What you should do:
Without pictures, return the lines from the one containing "1237x952 pixels." through the last line of the data below, exactly.

----- Records -----

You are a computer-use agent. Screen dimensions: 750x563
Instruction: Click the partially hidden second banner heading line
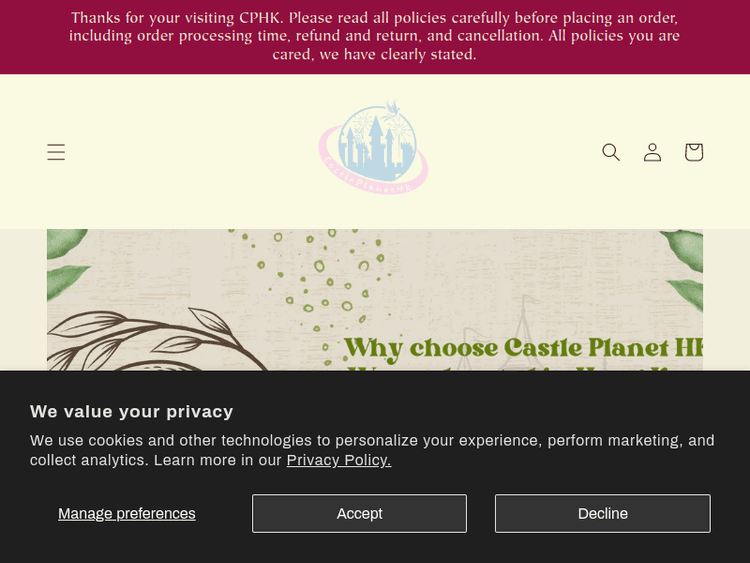pos(520,368)
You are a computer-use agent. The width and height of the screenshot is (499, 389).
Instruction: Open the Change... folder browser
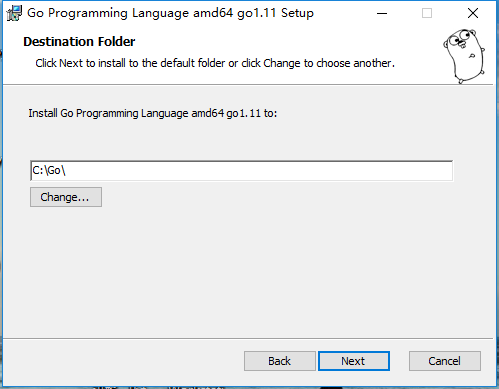coord(66,197)
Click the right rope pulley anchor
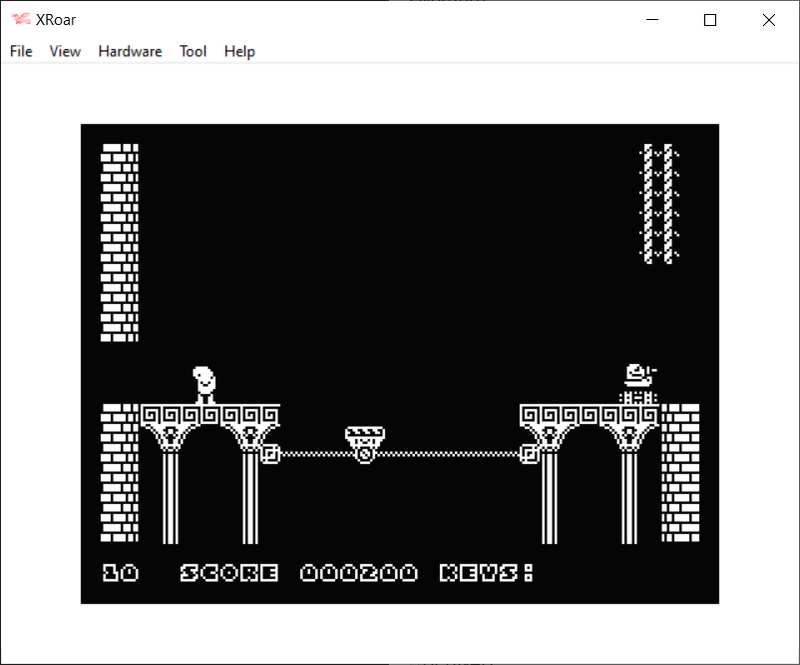The width and height of the screenshot is (800, 665). tap(530, 454)

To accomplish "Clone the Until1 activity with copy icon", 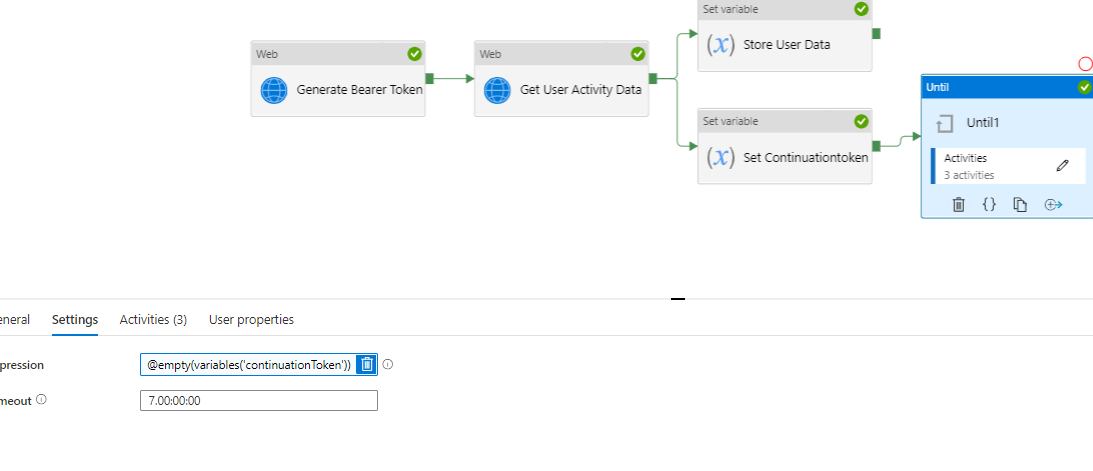I will pyautogui.click(x=1021, y=204).
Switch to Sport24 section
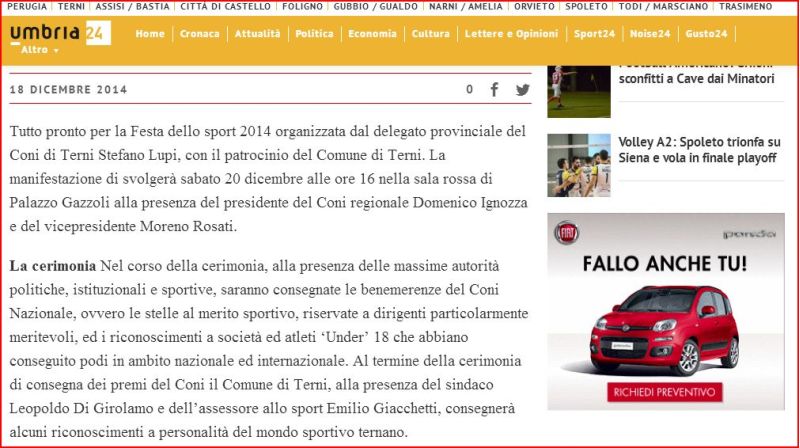The image size is (800, 448). point(594,34)
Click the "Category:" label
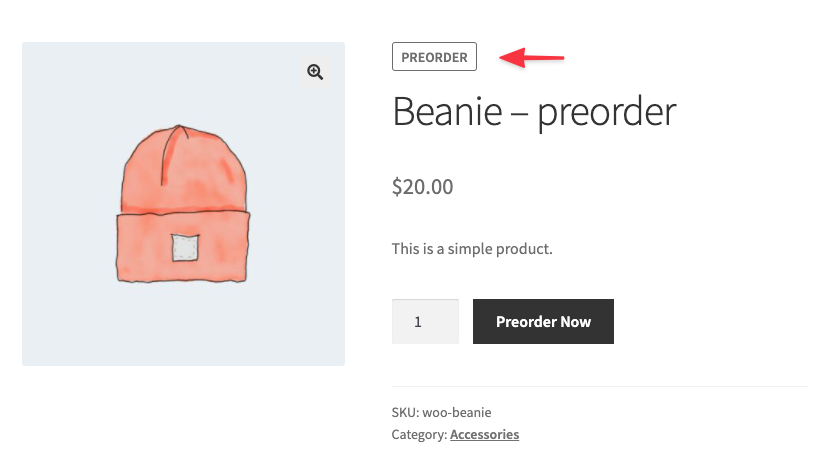 coord(419,434)
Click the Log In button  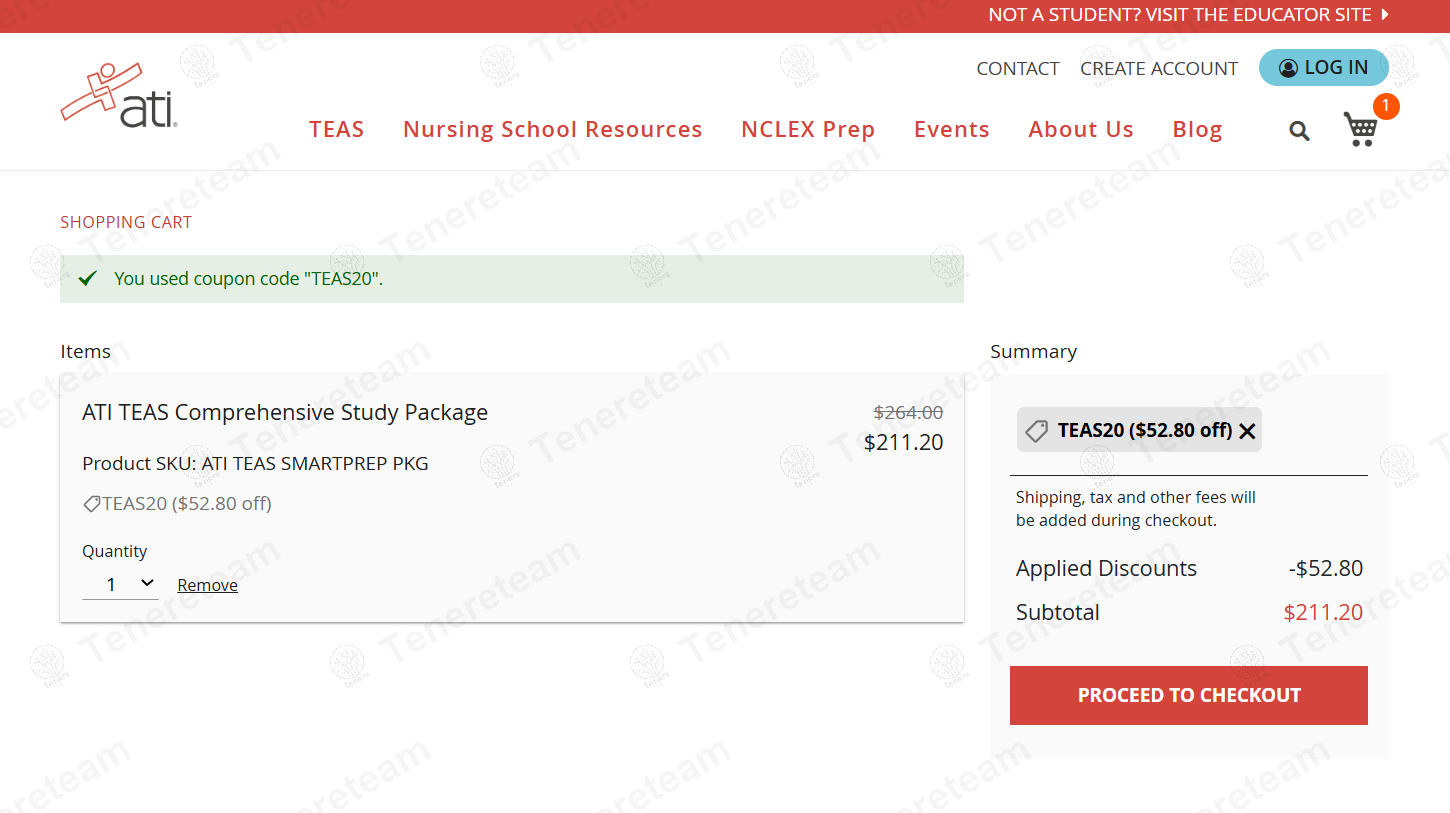click(1323, 68)
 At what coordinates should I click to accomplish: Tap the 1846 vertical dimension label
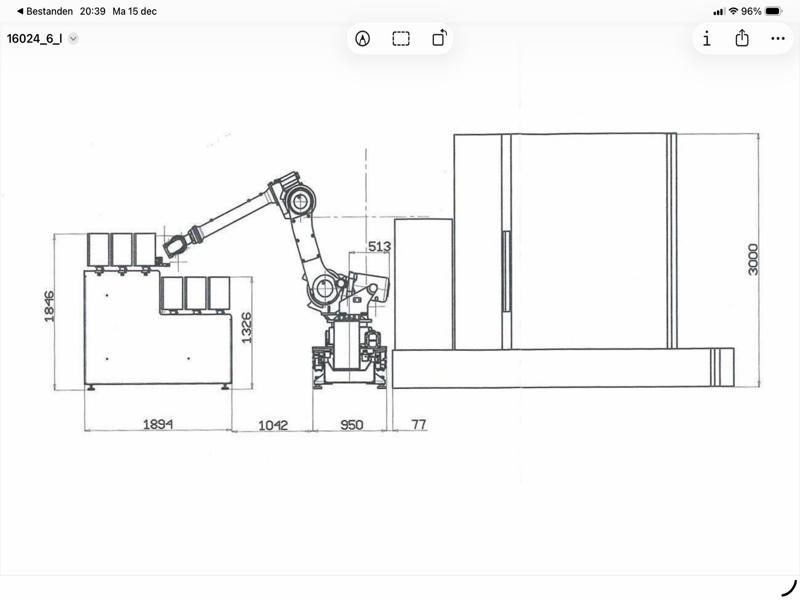(x=50, y=306)
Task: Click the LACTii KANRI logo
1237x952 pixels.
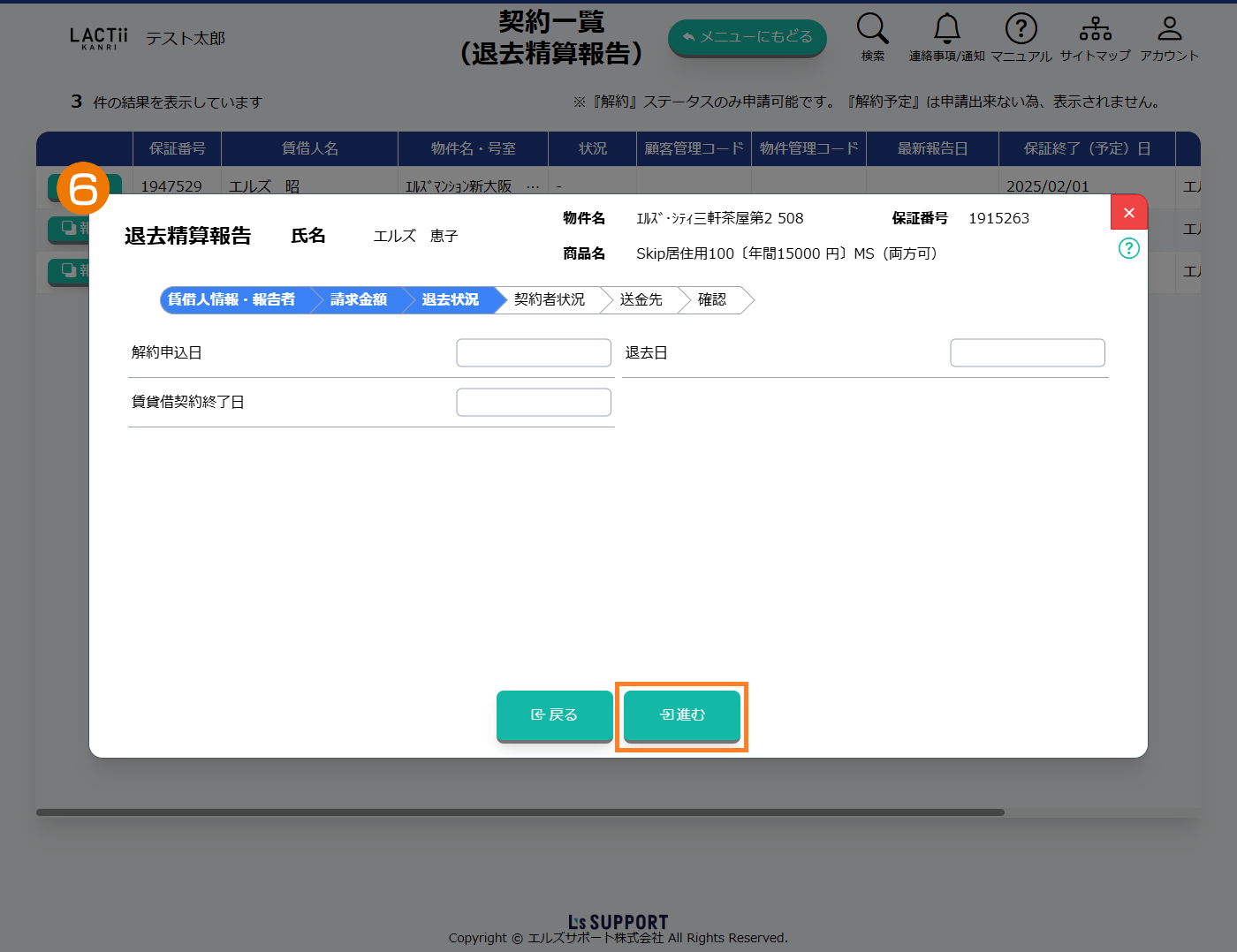Action: tap(98, 38)
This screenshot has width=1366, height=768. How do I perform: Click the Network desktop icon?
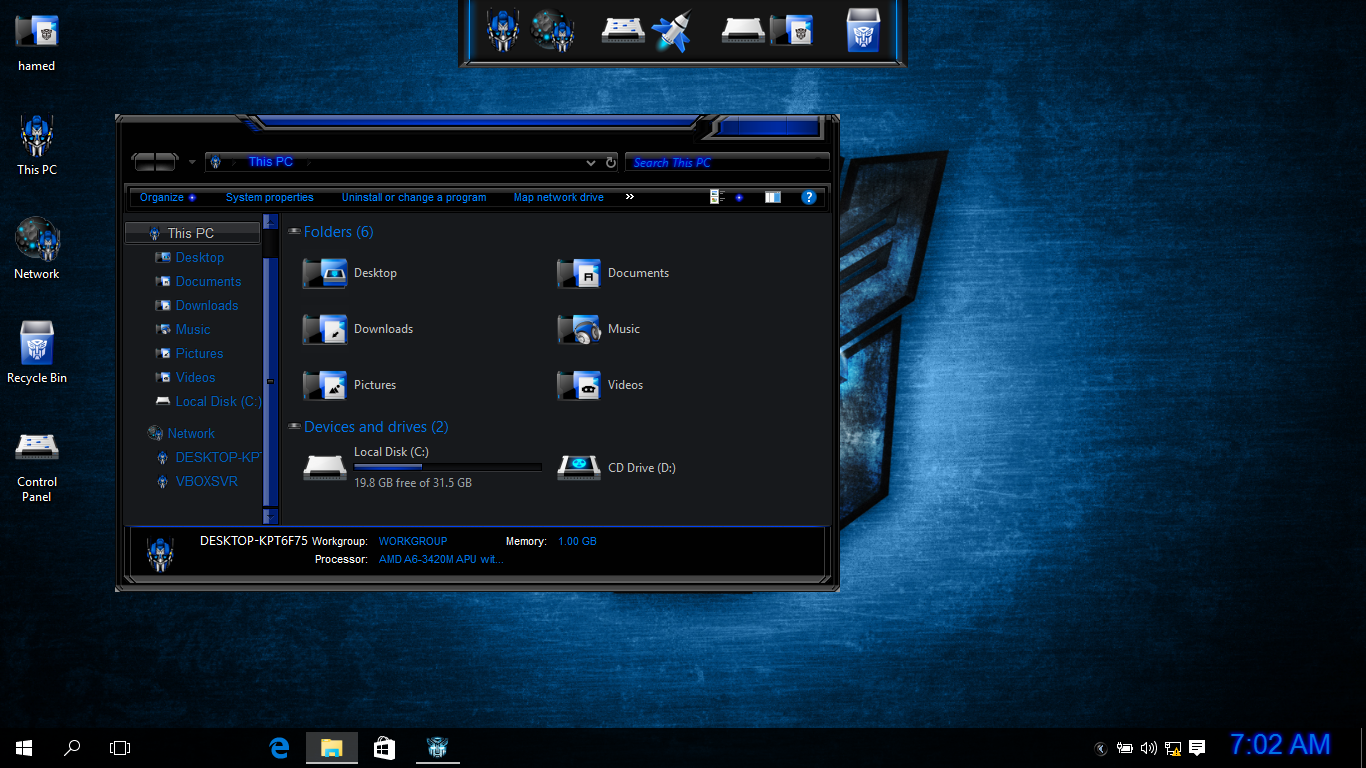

-----

Output:
1237x952 pixels.
Action: tap(98, 38)
This screenshot has width=1366, height=768. How do I perform: Click the Network desktop icon?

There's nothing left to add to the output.